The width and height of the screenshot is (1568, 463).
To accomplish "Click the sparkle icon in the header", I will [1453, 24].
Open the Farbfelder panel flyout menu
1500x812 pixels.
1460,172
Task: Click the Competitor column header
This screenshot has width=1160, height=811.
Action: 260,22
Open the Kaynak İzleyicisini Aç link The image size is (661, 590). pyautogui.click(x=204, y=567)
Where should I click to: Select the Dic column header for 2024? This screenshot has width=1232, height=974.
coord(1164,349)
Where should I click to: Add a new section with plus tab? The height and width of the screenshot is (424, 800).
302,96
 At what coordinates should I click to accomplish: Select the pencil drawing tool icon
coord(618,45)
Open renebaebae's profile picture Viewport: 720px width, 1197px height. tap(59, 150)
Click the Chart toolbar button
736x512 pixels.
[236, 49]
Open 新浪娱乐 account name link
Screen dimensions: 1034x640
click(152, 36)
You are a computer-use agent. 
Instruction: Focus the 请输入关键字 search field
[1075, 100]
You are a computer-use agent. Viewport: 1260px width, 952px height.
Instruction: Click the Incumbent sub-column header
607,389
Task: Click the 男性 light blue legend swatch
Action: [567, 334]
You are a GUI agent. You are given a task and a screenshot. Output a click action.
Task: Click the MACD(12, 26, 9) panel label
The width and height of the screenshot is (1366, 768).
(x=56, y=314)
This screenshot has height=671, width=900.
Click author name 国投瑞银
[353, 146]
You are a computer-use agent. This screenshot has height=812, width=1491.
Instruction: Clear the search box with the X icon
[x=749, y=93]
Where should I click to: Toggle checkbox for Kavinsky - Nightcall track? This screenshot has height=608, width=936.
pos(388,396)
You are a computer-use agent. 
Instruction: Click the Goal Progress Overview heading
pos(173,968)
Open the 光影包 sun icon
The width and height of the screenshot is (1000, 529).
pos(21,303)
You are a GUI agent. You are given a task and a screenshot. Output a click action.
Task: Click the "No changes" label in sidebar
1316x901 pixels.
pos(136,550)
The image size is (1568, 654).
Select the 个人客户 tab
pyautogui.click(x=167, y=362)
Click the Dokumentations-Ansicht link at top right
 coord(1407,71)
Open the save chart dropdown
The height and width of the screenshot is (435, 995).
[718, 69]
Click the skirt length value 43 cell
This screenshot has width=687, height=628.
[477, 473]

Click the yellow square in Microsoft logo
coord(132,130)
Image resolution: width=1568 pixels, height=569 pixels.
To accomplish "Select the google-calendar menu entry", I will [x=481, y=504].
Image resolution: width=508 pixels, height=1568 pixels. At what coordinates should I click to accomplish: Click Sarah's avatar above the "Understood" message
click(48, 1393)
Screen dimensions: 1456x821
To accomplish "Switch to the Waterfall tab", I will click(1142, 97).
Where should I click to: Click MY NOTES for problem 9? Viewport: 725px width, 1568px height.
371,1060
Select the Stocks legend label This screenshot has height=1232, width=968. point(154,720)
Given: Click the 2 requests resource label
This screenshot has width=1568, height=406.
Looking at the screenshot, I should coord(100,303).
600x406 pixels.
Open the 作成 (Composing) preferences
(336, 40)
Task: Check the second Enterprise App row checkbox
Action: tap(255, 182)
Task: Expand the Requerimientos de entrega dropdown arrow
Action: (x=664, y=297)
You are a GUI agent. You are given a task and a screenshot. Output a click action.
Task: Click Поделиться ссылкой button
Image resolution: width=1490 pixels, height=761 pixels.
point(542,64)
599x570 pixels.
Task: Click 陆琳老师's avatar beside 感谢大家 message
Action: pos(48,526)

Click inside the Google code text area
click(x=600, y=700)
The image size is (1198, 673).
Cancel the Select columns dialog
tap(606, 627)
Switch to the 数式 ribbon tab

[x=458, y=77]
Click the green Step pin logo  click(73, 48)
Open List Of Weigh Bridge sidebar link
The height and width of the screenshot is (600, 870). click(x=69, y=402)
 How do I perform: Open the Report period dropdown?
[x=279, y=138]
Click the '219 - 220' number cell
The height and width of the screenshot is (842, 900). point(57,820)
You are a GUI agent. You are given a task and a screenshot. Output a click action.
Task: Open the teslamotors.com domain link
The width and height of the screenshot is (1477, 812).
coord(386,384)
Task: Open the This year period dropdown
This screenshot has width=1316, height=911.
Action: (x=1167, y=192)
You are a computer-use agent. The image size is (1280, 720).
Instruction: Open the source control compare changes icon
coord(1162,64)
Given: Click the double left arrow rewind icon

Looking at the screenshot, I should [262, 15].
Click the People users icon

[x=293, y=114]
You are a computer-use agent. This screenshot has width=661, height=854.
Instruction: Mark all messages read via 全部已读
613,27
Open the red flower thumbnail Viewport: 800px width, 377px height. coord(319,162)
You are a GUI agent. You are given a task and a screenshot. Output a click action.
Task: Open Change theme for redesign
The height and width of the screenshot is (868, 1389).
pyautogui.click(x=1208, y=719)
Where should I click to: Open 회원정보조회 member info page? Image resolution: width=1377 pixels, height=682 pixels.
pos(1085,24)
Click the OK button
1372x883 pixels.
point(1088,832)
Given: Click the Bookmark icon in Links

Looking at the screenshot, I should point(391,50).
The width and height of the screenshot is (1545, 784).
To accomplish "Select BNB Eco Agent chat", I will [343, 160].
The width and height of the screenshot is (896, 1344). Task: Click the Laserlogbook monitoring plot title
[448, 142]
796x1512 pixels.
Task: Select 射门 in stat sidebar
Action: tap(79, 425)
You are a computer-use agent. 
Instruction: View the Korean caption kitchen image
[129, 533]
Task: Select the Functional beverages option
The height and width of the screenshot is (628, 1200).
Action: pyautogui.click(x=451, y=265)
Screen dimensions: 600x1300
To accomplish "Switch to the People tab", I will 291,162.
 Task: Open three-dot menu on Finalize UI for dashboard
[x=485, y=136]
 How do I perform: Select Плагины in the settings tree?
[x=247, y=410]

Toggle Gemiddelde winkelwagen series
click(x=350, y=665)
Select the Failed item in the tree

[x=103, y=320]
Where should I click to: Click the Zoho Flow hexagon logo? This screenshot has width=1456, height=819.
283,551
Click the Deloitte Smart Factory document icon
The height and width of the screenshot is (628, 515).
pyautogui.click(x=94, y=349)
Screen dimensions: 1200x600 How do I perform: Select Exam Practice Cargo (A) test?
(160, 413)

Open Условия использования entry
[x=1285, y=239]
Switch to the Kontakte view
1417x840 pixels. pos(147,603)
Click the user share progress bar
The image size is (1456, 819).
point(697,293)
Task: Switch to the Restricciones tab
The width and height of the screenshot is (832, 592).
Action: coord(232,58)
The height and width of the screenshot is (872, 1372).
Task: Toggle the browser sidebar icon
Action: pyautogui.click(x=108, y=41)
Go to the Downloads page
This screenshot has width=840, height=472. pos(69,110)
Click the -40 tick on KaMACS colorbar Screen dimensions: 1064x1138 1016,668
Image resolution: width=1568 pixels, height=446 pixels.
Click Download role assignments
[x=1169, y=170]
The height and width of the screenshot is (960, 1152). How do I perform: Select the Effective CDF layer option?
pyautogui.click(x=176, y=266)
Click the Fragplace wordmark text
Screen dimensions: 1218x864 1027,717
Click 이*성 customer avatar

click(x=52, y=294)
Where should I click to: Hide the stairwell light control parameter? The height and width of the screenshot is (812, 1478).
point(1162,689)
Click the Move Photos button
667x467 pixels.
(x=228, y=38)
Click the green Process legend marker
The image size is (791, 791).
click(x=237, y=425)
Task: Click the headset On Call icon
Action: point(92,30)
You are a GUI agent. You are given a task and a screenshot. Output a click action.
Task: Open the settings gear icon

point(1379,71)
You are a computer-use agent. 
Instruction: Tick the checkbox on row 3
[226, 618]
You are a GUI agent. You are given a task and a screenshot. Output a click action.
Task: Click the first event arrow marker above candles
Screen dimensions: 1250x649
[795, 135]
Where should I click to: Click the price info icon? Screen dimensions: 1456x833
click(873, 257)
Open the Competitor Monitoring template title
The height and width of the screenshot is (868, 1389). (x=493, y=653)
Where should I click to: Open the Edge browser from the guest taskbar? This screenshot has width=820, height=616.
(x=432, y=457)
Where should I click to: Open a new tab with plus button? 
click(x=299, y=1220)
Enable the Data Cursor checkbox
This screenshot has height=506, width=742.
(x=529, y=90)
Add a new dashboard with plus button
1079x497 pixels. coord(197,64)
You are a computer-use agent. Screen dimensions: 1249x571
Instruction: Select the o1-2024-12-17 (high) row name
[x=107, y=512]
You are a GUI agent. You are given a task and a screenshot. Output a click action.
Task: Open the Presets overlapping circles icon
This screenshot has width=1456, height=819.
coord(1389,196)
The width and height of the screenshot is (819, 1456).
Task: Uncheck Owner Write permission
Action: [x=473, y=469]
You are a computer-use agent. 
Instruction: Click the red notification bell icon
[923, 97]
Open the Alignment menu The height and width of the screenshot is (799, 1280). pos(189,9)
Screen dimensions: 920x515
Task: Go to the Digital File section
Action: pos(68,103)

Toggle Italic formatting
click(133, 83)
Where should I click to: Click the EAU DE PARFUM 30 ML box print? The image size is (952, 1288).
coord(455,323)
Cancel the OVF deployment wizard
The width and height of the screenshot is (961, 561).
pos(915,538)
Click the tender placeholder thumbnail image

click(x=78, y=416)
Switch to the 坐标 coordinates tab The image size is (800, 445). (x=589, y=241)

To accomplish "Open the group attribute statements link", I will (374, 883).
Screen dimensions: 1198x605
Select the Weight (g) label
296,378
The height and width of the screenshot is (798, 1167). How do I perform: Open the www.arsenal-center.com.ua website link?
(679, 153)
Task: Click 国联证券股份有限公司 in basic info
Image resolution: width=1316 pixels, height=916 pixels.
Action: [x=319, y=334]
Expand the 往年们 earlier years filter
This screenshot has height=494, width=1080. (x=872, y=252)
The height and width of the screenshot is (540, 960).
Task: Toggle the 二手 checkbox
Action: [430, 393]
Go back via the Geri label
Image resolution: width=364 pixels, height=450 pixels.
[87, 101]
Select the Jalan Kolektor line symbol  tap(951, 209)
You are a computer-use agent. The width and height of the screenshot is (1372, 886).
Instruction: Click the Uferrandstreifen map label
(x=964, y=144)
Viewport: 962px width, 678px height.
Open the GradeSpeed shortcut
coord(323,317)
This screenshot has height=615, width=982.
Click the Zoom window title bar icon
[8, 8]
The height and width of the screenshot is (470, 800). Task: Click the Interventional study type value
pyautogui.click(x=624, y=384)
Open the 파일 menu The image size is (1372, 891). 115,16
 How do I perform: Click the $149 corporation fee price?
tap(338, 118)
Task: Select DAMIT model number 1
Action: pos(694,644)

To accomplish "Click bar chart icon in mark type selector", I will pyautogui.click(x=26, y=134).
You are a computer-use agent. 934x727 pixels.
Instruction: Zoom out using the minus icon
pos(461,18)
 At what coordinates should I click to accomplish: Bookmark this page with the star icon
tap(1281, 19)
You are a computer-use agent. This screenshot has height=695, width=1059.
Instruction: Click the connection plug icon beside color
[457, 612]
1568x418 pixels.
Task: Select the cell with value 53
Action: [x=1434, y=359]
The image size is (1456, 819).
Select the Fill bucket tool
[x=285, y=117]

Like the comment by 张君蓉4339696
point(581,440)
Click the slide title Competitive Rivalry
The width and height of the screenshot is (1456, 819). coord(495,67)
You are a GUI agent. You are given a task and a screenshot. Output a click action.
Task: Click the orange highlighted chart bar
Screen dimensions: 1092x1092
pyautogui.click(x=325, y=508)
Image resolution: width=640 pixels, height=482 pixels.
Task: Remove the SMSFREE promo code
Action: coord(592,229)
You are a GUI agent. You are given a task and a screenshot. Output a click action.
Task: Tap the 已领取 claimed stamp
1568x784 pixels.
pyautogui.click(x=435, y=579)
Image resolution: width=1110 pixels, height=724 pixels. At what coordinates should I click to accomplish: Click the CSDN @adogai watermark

==================================================

What this task involves.
Rewrite the part of the records that opens with the line containing "Image resolution: width=508" and closes with the line containing "will click(1142, 97).", both lines included, adding 70 to every click coordinate in the answers. Copy the requests and all other numbers unchanged.

Correct output.
Image resolution: width=508 pixels, height=1568 pixels. At what coordinates should I click to accomplish: Click Sarah's avatar above the "Understood" message
click(118, 1463)
Screen dimensions: 1456x821
To accomplish "Switch to the Waterfall tab", I will click(1212, 167).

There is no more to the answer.